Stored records
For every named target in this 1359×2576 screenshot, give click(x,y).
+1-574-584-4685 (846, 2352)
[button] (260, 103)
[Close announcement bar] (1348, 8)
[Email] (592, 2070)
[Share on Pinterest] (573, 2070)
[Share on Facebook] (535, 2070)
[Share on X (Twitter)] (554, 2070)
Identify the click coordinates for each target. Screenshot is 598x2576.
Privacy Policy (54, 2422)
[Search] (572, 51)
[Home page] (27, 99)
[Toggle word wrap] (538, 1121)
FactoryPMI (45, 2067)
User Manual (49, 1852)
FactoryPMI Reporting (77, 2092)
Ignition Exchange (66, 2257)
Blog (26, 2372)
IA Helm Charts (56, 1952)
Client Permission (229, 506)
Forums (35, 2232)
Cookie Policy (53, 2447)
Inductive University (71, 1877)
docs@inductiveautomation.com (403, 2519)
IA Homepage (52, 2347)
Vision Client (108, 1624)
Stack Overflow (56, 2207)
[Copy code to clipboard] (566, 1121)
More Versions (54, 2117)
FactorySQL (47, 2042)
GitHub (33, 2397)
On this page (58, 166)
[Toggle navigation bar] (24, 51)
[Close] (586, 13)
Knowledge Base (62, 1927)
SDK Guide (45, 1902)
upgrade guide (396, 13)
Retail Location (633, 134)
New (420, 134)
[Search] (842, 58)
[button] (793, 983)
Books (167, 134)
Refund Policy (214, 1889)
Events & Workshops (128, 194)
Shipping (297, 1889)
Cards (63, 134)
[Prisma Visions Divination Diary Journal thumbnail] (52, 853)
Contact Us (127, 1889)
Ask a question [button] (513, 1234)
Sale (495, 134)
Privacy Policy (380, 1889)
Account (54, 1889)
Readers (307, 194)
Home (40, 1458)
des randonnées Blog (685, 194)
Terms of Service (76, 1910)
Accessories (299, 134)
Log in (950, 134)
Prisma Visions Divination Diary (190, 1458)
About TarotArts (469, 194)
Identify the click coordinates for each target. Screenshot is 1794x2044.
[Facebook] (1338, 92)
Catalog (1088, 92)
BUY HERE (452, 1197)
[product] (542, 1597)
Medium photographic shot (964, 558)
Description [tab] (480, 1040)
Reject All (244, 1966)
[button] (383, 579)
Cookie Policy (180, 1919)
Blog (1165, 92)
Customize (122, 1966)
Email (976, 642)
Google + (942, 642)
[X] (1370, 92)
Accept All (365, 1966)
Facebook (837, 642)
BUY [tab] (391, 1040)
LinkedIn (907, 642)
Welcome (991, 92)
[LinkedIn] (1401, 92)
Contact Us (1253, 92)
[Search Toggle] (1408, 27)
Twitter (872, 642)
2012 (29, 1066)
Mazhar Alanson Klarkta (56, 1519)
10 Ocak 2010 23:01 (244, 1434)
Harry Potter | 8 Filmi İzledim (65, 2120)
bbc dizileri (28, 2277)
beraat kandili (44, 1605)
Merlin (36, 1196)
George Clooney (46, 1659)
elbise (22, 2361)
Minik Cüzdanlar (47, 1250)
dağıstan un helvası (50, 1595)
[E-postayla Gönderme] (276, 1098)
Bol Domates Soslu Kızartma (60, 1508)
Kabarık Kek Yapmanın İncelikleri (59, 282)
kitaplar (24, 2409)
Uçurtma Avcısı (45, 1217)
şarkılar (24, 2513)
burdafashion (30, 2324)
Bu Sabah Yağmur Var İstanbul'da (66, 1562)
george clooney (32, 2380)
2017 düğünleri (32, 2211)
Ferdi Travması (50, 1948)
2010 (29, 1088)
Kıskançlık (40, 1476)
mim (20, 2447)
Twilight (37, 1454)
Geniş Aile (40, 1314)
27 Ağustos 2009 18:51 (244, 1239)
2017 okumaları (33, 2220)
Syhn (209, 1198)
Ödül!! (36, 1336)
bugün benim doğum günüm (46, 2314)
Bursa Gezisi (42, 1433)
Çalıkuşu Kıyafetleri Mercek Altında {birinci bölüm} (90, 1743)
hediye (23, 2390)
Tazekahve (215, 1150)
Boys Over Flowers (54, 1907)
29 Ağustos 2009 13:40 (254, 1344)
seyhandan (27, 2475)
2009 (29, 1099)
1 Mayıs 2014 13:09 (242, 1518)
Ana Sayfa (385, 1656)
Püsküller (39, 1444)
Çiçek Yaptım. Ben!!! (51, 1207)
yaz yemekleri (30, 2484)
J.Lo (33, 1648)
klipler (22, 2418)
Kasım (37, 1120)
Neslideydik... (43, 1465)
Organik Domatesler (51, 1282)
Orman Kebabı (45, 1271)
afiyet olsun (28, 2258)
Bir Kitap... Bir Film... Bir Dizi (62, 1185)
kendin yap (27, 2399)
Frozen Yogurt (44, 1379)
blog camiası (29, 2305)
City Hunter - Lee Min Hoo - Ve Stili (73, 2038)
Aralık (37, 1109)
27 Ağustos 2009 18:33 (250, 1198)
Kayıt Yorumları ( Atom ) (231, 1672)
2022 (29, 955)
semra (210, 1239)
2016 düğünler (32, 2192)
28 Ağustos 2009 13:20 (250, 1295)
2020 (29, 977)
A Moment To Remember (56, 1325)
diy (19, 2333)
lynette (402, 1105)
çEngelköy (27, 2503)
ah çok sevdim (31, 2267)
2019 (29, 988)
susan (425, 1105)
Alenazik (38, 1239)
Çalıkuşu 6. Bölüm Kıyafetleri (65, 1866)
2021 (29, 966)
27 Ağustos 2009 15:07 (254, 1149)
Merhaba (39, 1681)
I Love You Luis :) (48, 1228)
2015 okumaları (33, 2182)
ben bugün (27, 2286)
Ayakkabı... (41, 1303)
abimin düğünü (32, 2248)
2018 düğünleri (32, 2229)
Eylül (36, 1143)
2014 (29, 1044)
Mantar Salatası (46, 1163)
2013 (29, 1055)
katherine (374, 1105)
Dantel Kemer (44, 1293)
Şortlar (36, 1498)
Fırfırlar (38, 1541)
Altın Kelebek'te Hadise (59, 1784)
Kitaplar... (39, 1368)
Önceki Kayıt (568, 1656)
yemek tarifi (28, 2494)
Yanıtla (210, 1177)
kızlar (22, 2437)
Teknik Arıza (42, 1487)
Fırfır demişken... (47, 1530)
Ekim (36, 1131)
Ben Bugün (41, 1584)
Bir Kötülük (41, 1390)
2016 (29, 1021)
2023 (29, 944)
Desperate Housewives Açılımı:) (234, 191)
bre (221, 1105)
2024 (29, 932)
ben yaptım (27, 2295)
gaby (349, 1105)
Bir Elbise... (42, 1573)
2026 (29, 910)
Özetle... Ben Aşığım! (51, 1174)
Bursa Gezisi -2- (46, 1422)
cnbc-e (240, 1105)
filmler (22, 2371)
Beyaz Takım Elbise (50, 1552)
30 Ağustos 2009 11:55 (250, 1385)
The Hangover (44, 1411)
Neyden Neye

Work item: Wherever the string "Identify" occurs in the data, copy the line that holds it.

Written response:
Identify the click coordinates for each target. Screenshot is 598x2576.
Identify the click coordinates for each target. Screenshot is 1794x2044.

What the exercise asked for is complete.